==== Input data ====

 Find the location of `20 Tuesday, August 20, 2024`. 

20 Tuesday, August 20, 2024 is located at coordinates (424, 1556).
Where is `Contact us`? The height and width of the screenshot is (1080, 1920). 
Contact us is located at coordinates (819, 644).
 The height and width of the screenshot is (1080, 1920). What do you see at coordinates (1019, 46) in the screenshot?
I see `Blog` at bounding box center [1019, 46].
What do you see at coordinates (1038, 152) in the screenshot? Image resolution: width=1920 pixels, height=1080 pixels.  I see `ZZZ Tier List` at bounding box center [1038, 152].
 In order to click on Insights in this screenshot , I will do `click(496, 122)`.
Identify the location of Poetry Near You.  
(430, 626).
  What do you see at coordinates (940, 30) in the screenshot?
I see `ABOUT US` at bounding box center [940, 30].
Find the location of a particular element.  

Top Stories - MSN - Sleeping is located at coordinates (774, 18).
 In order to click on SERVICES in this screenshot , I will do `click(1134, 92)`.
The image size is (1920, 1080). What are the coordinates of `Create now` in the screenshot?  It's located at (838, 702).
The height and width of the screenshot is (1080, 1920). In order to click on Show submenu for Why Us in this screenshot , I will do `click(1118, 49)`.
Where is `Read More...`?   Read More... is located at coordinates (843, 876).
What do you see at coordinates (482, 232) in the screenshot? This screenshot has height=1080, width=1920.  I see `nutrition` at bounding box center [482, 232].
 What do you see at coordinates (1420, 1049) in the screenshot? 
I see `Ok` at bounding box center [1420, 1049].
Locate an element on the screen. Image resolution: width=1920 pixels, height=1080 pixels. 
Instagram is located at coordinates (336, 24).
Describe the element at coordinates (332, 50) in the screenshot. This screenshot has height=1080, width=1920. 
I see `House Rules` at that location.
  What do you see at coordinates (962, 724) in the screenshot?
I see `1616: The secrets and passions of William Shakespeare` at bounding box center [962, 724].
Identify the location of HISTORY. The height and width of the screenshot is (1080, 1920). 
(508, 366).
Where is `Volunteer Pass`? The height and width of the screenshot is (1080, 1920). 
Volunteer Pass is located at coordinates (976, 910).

====

Direction -
Reproduce the records verbatim from the line containing "Describe the element" through the end of the records, both ends inclusive.

Exercise response -
Describe the element at coordinates (332, 50) in the screenshot. This screenshot has height=1080, width=1920. 
I see `House Rules` at that location.
  What do you see at coordinates (962, 724) in the screenshot?
I see `1616: The secrets and passions of William Shakespeare` at bounding box center [962, 724].
Identify the location of HISTORY. The height and width of the screenshot is (1080, 1920). 
(508, 366).
Where is `Volunteer Pass`? The height and width of the screenshot is (1080, 1920). 
Volunteer Pass is located at coordinates (976, 910).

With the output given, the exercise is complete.